Problem to work on:
Give a verbatim copy of the data, leaving the pictures out.

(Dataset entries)
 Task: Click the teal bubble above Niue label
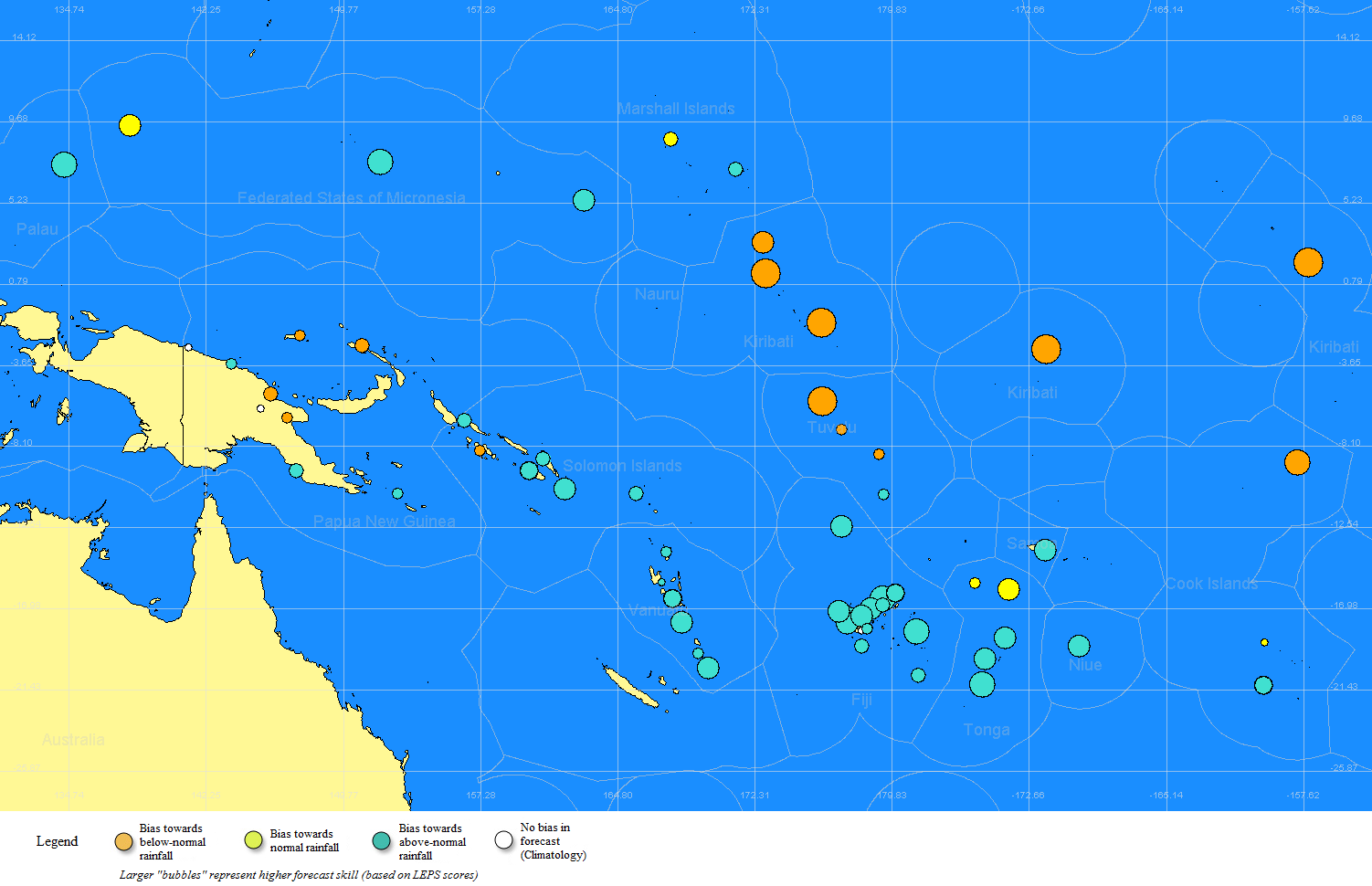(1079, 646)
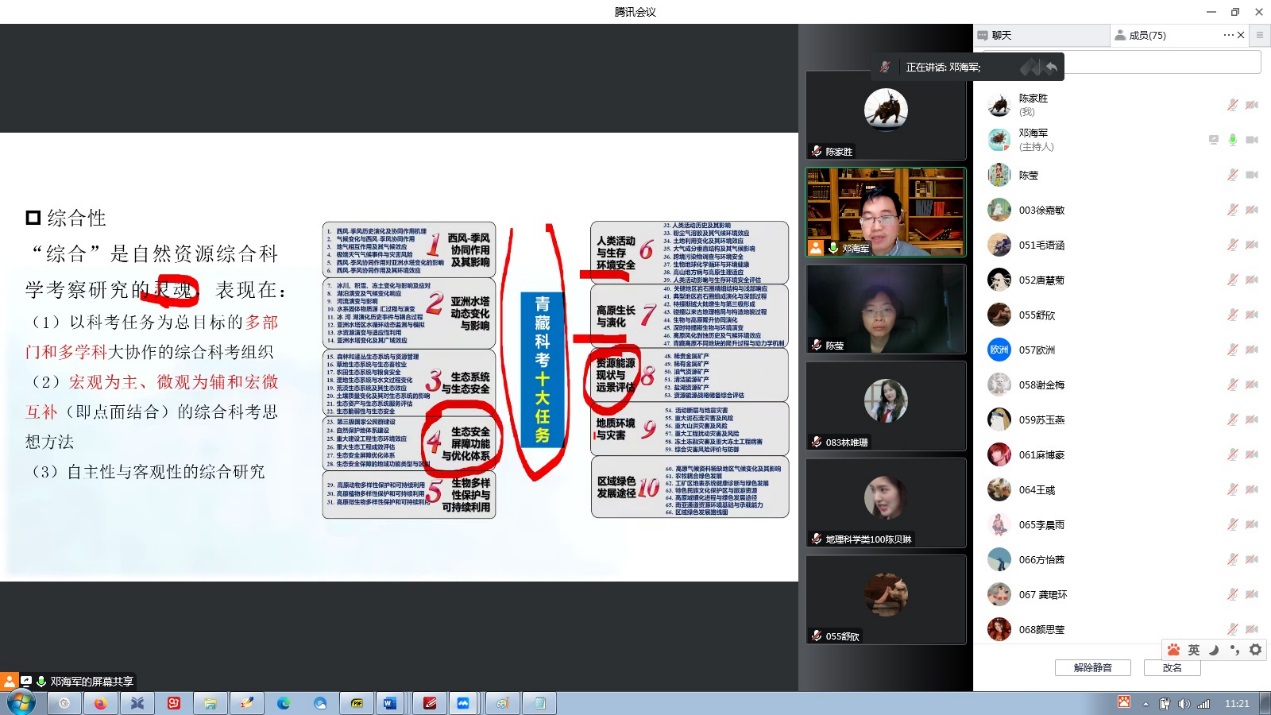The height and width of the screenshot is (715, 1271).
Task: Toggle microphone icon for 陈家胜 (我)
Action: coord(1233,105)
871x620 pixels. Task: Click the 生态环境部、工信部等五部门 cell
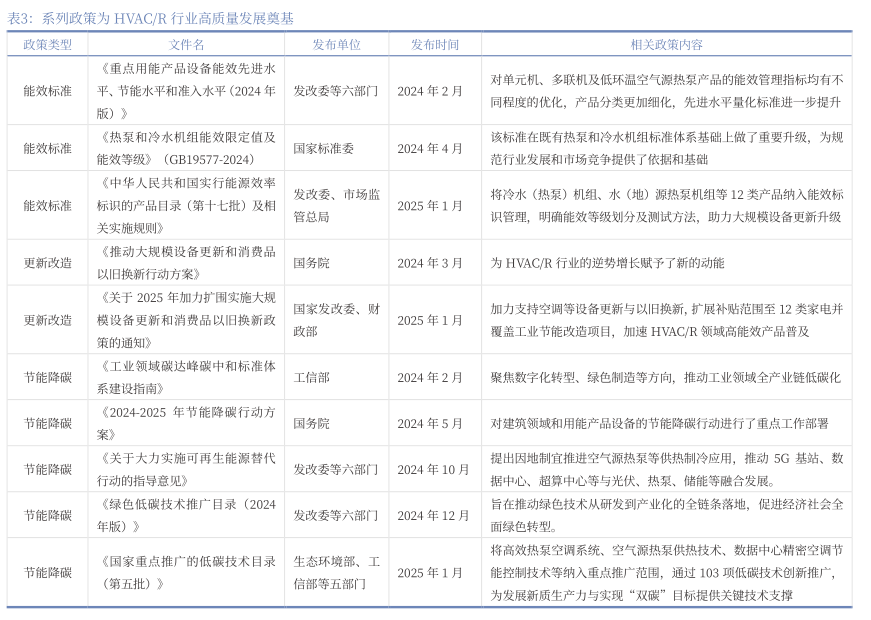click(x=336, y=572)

Finished exercise:
 Task: Click the teal bubble above Niue label
(1079, 646)
The height and width of the screenshot is (715, 1271).
Task: Toggle microphone icon for 陈家胜 (我)
Action: coord(1233,105)
871x620 pixels. Task: Click the 生态环境部、工信部等五部门 cell
click(x=336, y=572)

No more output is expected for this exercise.